Speaking in Johannesburg on Friday, South Africa’s (SA) Deputy Minister in the Presidency Nonceba Mhlauli, said that reduced load shedding, a direct outcome of reforms in the energy sector, had already had a “tangible impact” on households and businesses alike.
She was presenting the third‑quarter Operation Vulindlela Progress Report, which outlines key reform achievements across priority sectors between October and December 2025.
Operation Vulindlela, launched in October 2020 as a partnership between the Presidency and National Treasury, aims to accelerate essential reforms to boost economic growth, improve public services and reinforce the capability of the State.
Mhlauli noted that improvements in the rail system were enabling the recovery of passenger rail services, with most corridors now operational and providing affordable transport across major urban centres. During the 2024/25 financial year, the Passenger Rail Agency of SA (PRASA) recorded 77 million passenger trips, nearly double the 39.4 million from the previous year.
In addition, PRASA marked the delivery of 300 locally manufactured commuter train sets and revitalised 46 stations, exceeding the target of 40. This brings the total number of recovered, functioning stations to 313 out of 468 nationwide.
Visa reforms have also played a significant role in job creation and the revival of the tourism sector, Mhlauli said. SA welcomed a record 10.48 million tourists between January and December 2025, an increase of 17.6% compared with the previous year. The figures highlight a strong recovery from the COVID‑19 slump, when arrivals fell to 2.8 million in 2020 and 2.3 million in 2021.
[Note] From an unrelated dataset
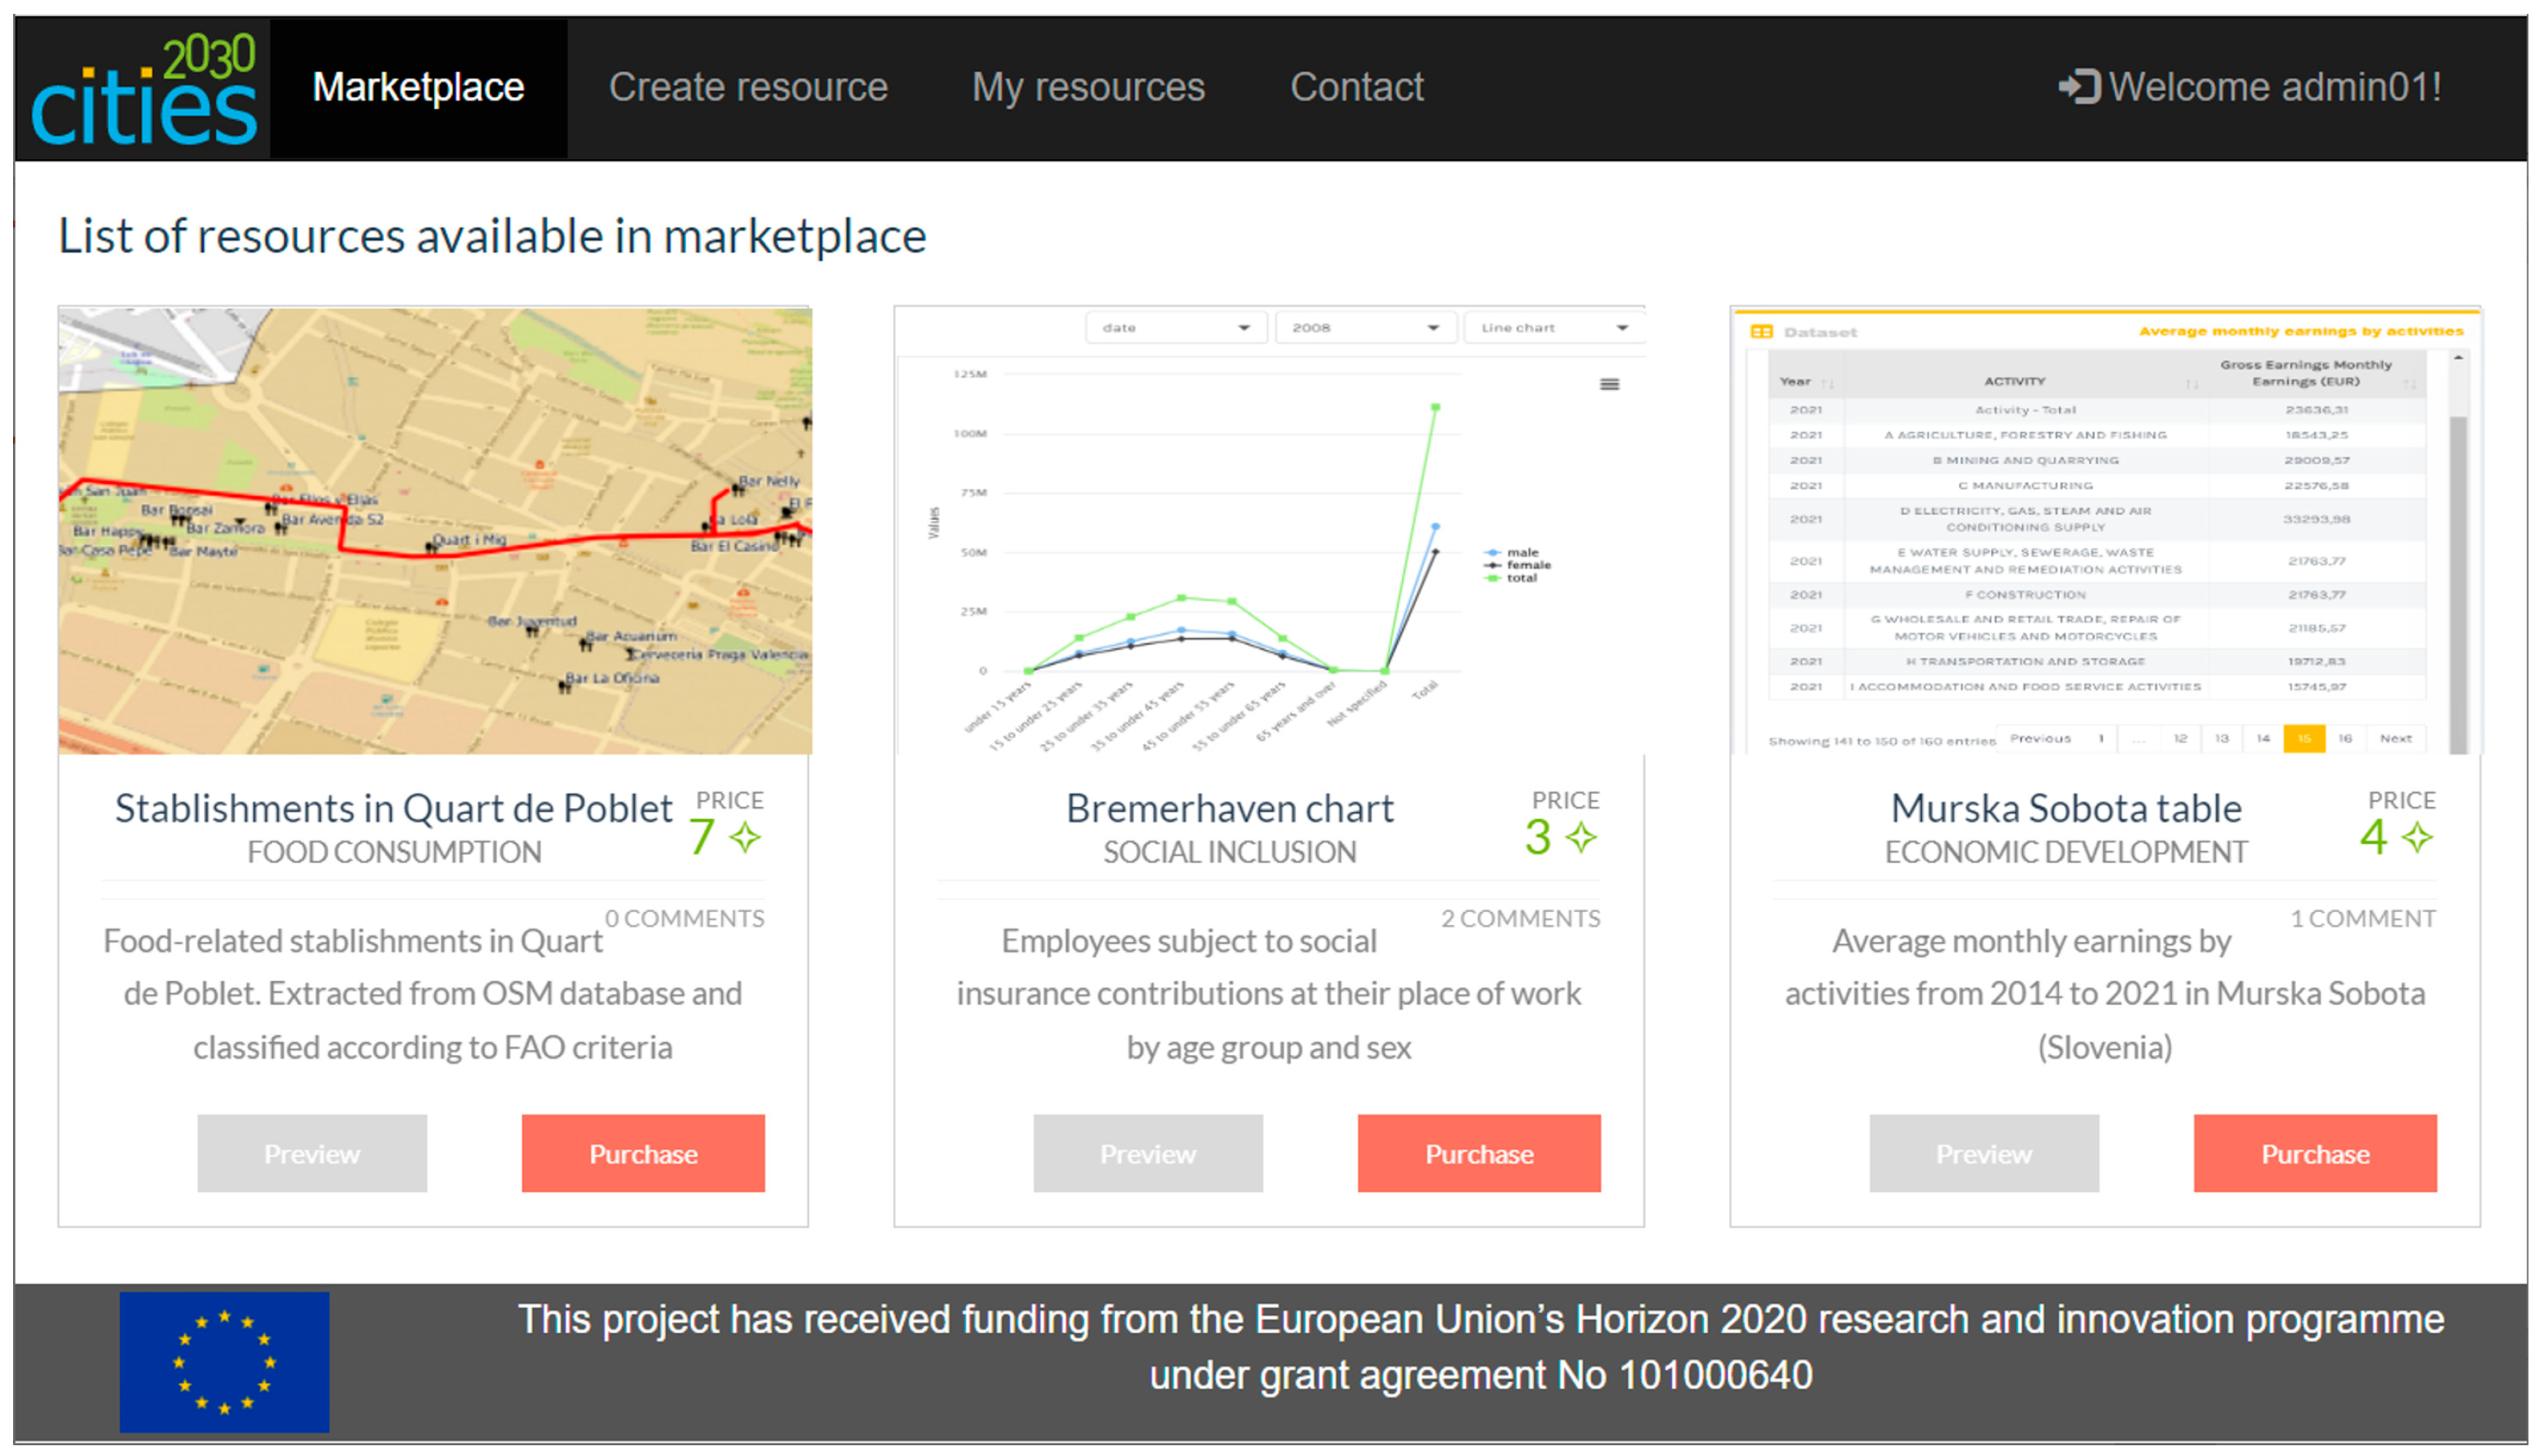Click the Dataset table icon
2540x1456 pixels.
(1761, 332)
Tourism now sustains 1.8 million direct and indirect jobs, with one local job created for every 13 international arrivals. According to the Deputy Minister, the sector remains a powerful driver of economic growth, investment and employment, with knock‑on benefits across multiple industries.
Mhlauli emphasised that the State is shifting from planning to delivery, with reform momentum increasing. She pointed to key signs of recovery: four consecutive quarters of economic growth, a falling unemployment rate, a stronger currency and rising commodity prices, all reinforcing SA’s upward economic trajectory.
Mhlauli stressed that Operation Vulindlela’s reform agenda is crucial to ensuring these improvements translate into lasting, sustainable growth. Reforms across energy, water, logistics and immigration are intended to unlock higher levels of fixed investment and support long‑term economic expansion.
Statistics SA reported that in the third quarter of 2025, the unemployment rate fell to 31.9%, a decrease of 1.3 percentage points from the previous quarter. Real GDP grew by 0.5% between July and September 2025, following a 0.9% increase in the second quarter.
After more than a decade of low growth and heightened uncertainty, Mhlauli said the country is “turning a corner”, largely due to far‑reaching economic reforms. Strengthened economic fundamentals, she added, will help shield the economy from global volatility while positioning SA to seize new opportunities.
“All of this combines to make a strong case for investment in order to capitalise on SA’s growth story,” Mhlauli concluded.